▸ Given task: Count the lines in the entries below that contain the word "Open", and reply with that number alone.

▸ Record list:
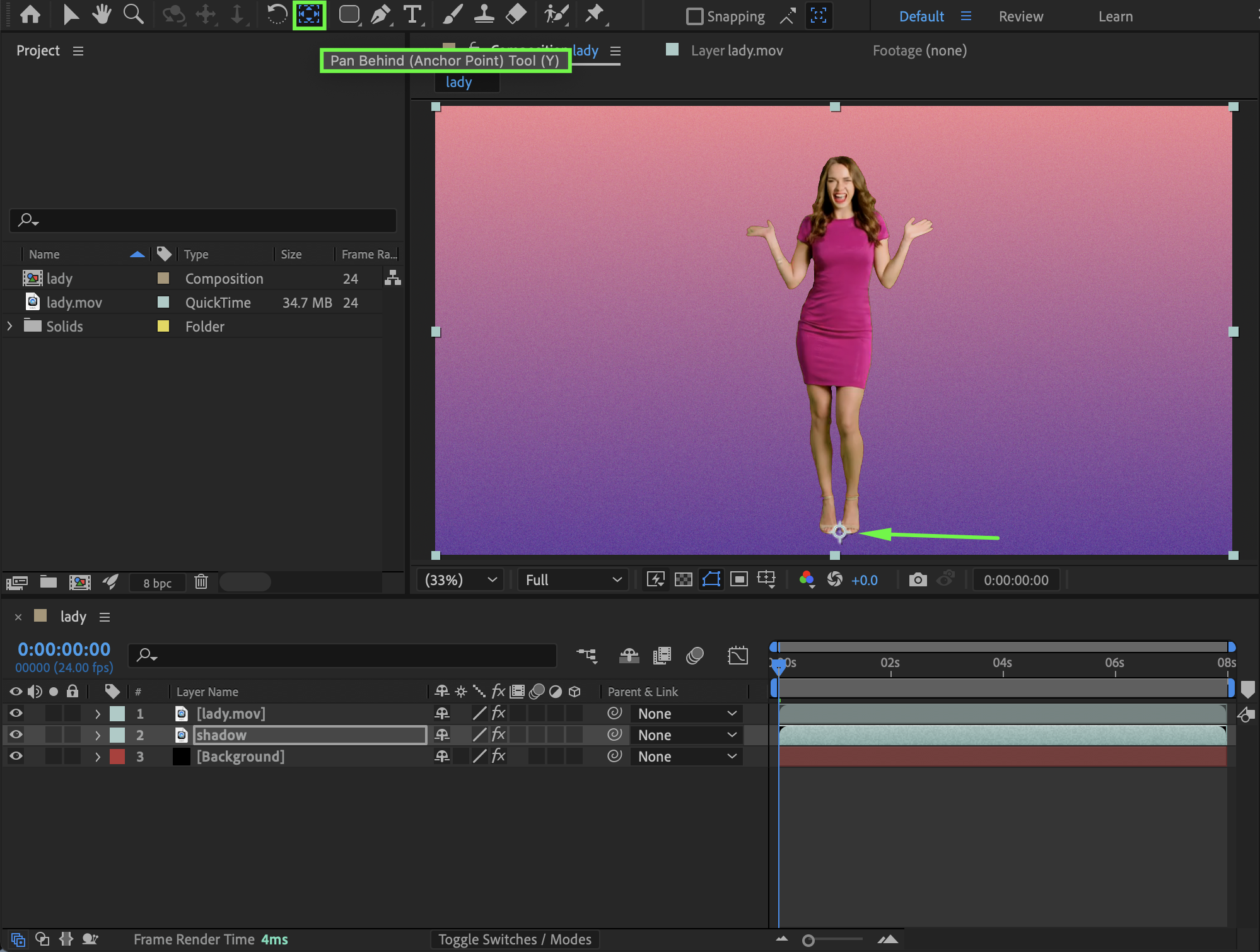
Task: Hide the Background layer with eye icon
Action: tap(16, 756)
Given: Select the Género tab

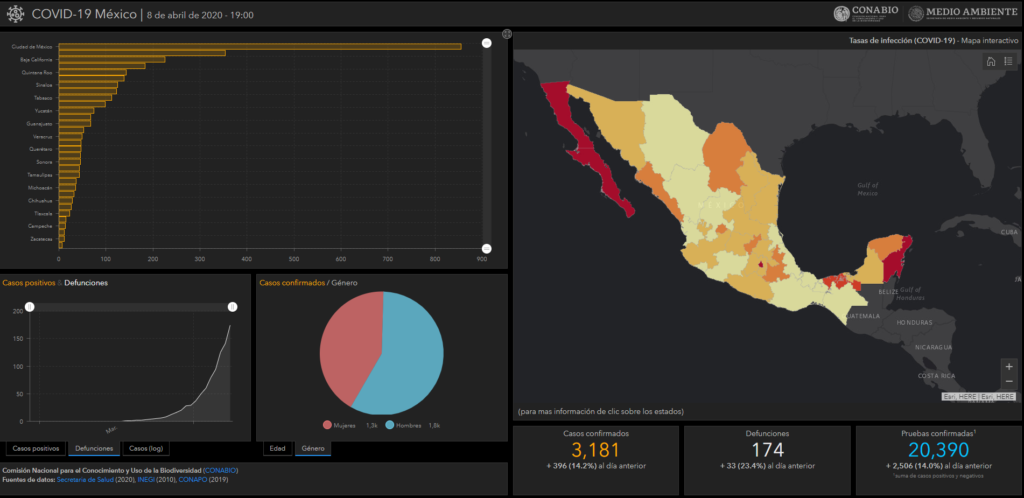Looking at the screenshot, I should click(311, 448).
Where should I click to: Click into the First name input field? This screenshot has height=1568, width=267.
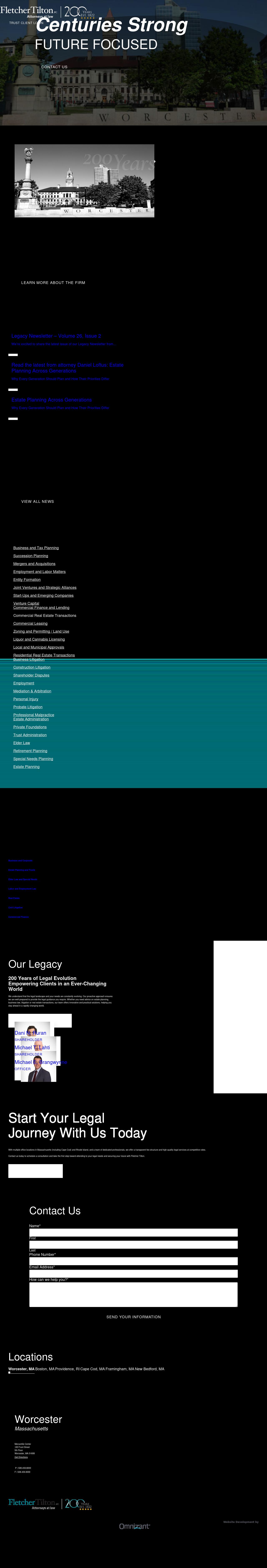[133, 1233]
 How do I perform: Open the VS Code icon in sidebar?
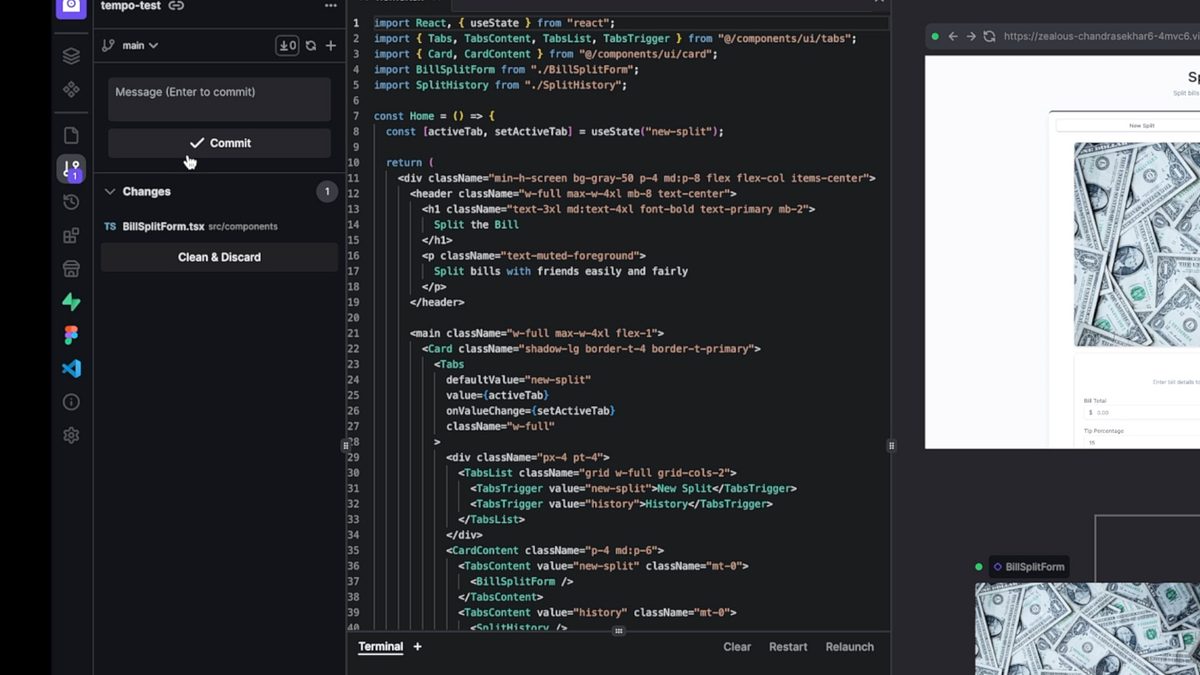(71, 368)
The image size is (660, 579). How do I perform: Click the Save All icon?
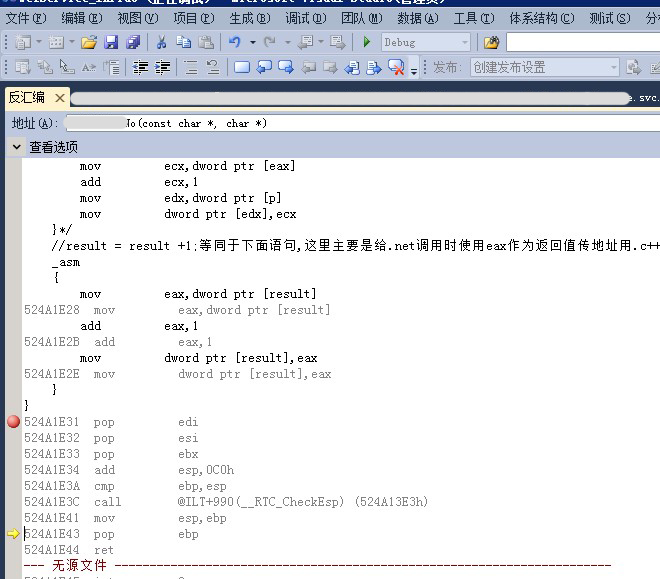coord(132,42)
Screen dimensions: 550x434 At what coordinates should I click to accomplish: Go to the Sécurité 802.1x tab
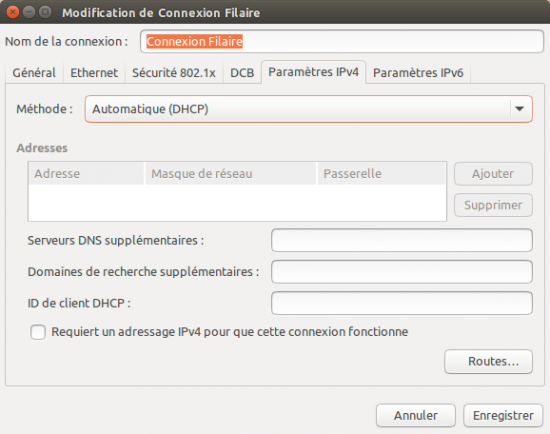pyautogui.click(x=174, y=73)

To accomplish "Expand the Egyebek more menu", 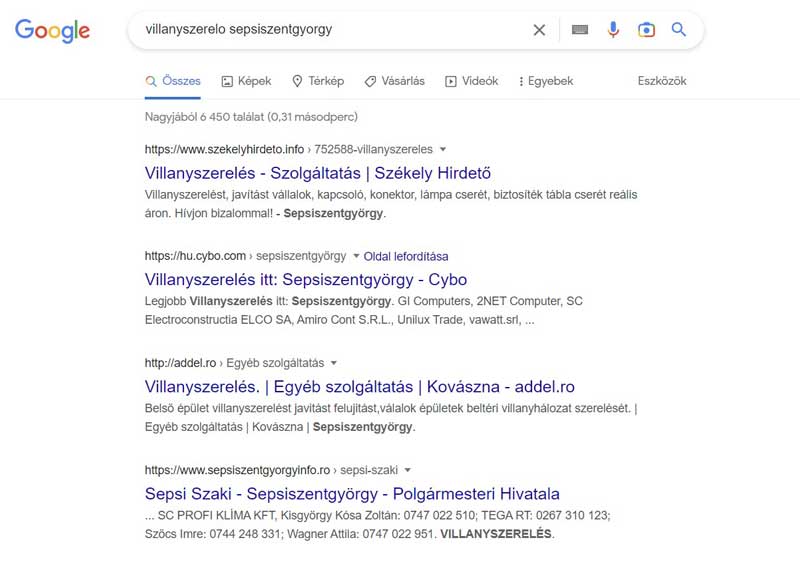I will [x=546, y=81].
==
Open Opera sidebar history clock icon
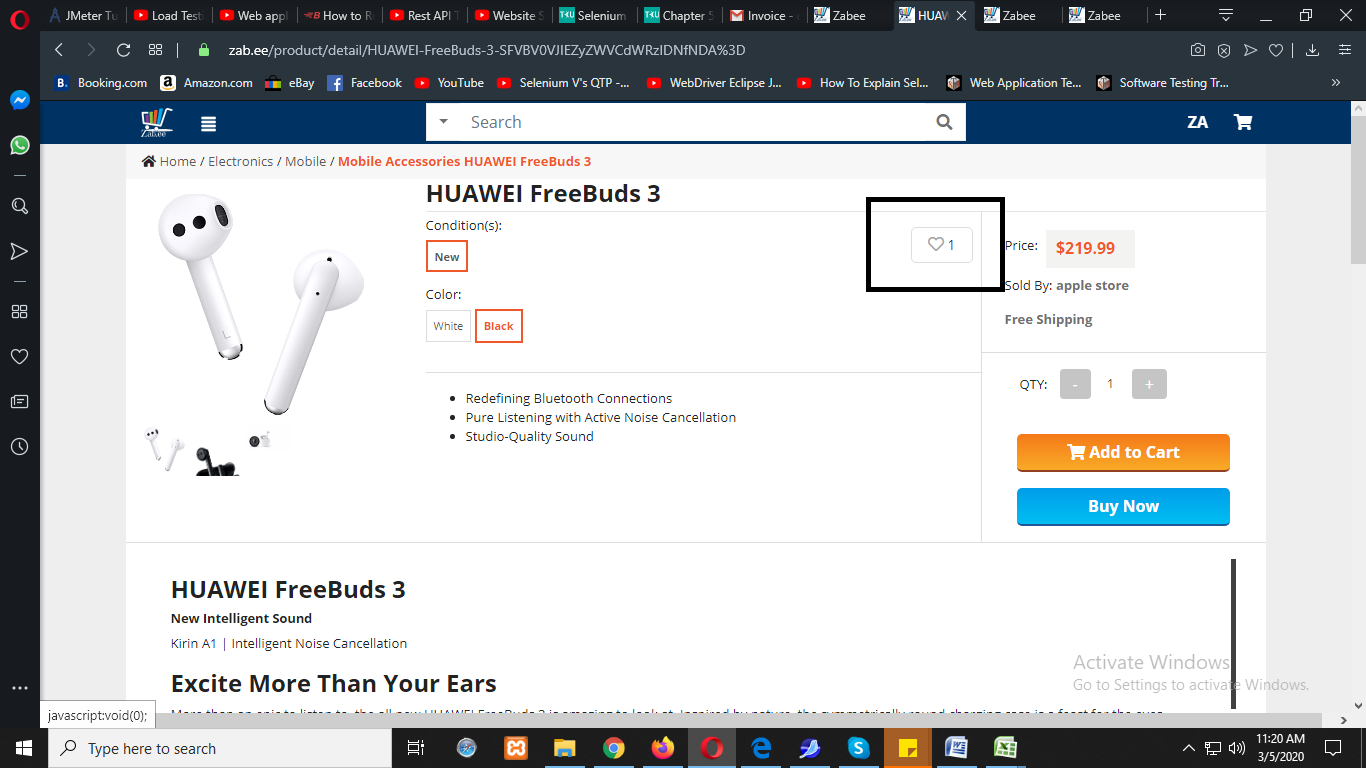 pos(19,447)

▸ The reply: 2